La rupture méthodologique

La méthode des premiers juristes médiévaux à avoir étudié le jus civile (qui les a fait qualifier de glossateurs) peut être rapprochée de celle des grammairiens. Ils glosent le texte, c'est-à-dire l’expliquent mot à mot en s’arrêtant plus longuement sur les termes dont le sens pose problème. Cette méthode reste très littérale et ses limites sont rapidement apparues.

C’est alors à Orléans qu’une nouvelle méthode voit le jour et permet réellement à la science des civilistes de s’épanouir pendant les siècles à venir. Les maîtres de l’École d’Orléans sont conscients de la distance qui les sépare de la formation des leges qu’ils étudient et, dès lors, recourent à une interprétation bien plus libre et par conséquent créatrice. Par ce biais, ils permettent la mise en œuvre du droit romain au sein des réalités contemporaines. Contrairement aux glossateurs du XIIe siècle, les postglossateurs ne considèrent pas le Corpus comme un « trésor intouchable dont le sens serait figé à jamais »[1]. Leur méthode est bien moins servile par rapport au texte qu’ils ne suivent plus fragment après fragment, mais regroupent de façon plus thématique. Pour cela, ils s’inspirent de la méthode scolastique (même si l’on relève déjà quelques emprunts dans l’œuvre de certains bolonais, notamment Placentin) mise au point par le théologien Pierre Abélard dans son Sic et Non au XIe siècle et perfectionnée par saint Thomas d’Aquin. Il s’agit d’une méthode de type dialectique qui cherche à trouver la solution à partir de la conciliation de textes extérieurement contradictoires. Les postglossateurs posent d’abord des principes généraux pour en déduire des conséquences qu’ils illustrent grâce aux textes romains, procédant ainsi à l’inverse des glossateurs en abandonnant la simple exégèse des œuvres de Tribonien.

Le rayonnement de l’École d’Orléans

La participation aux pouvoirs

Si les pouvoirs sont favorables à la création des universités, c’est qu’ils y puisent les savants, et en particulier les juristes, dont ils ont un besoin croissant durant cette période d’affirmation de leurs prérogatives, de recul de la féodalité et de conflits entre Empire, papauté et royaumes européens.
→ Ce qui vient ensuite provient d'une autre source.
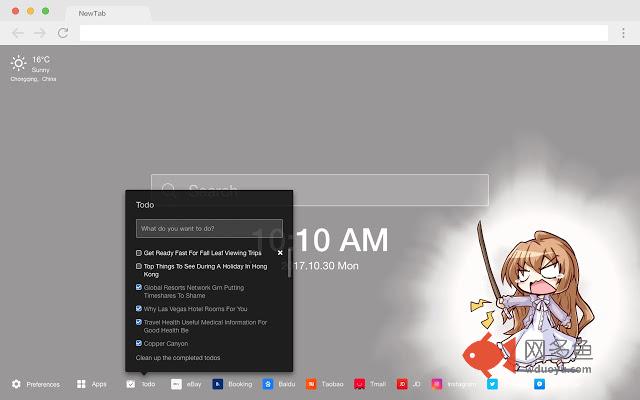Toggle the Todo panel icon

131,384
Le XIIIe siècle est la période de splendeur de l’École de droit d’Orléans et c’est donc évidemment au sein de celle-ci que le roi recrute principalement. De plus, maîtres et élèves sont tous des clercs et prétendent ainsi accéder aux plus hautes fonctions ecclésiastiques.

Ces juristes ont pu, pratiquement, mettre en œuvre les enseignements qu’ils avaient développés, en appliquant les solutions dégagées par l’étude du droit de Justinien aux cas concrets qui leur étaient soumis en tant que conseiller du roi ou haut dignitaire ecclésiastique. L’influence est d’autant plus incontestable que deux anciens professeurs d’Orléans ont revêtu la tiare papale, à savoir Bertrand de Got (devenu Clément V, et qui a donné ses statuts au studium) et Jacques Duèse (devenu Jean XXII). De même, l’exemple de Pierre de Belleperche : enseignant à Orléans entre 1280 et 1296 environ, Clericus regis sans doute dès 1290, puis conseiller au Parlement, il accède à la fonction très recherchée de chancelier et garde du sceau royal. Il est un serviteur actif de Philippe le Bel pour qui il exécute de nombreuses missions, notamment diplomatiques.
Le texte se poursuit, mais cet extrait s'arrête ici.